(Exercise details) Every line from the one containing "Patient Handling Trainer (807, 607)" to the last line of the listing below should be given again exactly.

(Exercise data)
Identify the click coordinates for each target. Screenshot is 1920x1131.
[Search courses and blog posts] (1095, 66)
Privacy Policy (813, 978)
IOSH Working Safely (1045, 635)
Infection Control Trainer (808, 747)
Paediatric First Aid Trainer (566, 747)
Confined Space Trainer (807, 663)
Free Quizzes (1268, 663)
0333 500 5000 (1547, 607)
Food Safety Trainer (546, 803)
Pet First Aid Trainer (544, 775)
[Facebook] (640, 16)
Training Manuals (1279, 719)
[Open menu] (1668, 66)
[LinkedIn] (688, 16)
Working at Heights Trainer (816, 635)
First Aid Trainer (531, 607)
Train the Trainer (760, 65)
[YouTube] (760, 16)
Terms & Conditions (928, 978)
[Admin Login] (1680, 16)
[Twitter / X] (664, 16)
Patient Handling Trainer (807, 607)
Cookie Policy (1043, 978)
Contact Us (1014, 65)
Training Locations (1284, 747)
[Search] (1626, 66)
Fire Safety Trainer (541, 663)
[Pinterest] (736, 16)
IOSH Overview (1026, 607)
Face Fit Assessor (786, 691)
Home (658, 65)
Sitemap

(Solution to this exercise)
Patient Handling Trainer (807, 607)
Cookie Policy (1043, 978)
Contact Us (1014, 65)
Training Locations (1284, 747)
[Search] (1626, 66)
Fire Safety Trainer (541, 663)
[Pinterest] (736, 16)
IOSH Overview (1026, 607)
Face Fit Assessor (786, 691)
Home (658, 65)
Sitemap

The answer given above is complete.